When asked how Australia had been so successful over the years in a recent interview, he said “When you play cricket for Australia, the expectation is you’re going to win because we win. That might sound very simplistic, but this is the Aussie mindset.

In IPL, there is so much pressure to win.

In contrast, we Australians just go with the flow, stay relaxed. It’s about having fun. And they know they’ve got so much talent on the park.They just go about their business. They are used to winning. They are used to doing it their way. It is like, we don’t take it too seriously, even though we take it very seriously. It’s almost like a paradox. That’s the secret.

If you let the pressure build, you’ll never perform at your best.  The harder you try, the worse it gets. And in big games, if things tighten up, you’re dead. But if you just stay relaxed..

My heroes were the West Indies, the early West Indies teams I watched while growing up. Like Viv Richards, they just seemed so chilled out all the time. They knew they were talented...”

Great thoughts, coming from someone who’s ‘been there, done that.’

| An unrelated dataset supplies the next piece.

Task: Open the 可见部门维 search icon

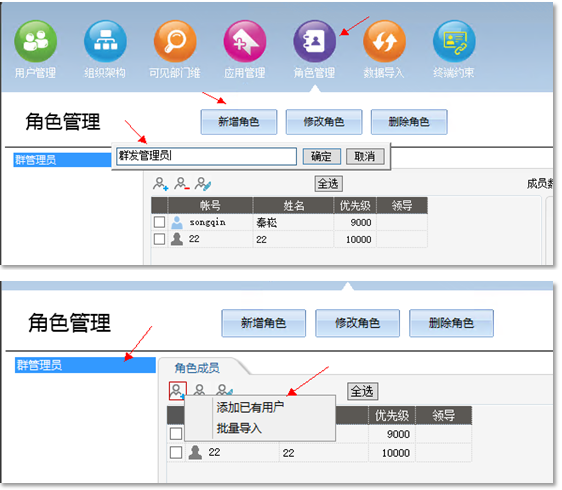Action: pyautogui.click(x=175, y=41)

So with a change in the coach and the chief selector in the offing, maybe this Indian can take a leaf out of the Australian book and stay relaxed as they take on the world,one last time under Rahul Dravid.

Cut out the noise and the hype and just focus on the cricket alone. Back their talent and ability and do their best.

 They owe it to 1.4 billion people.

The views and opinions expressed are those of the author. The author is a veteran Wing Commander of the Indian Air Force, who has played Ranji Trophy for Services.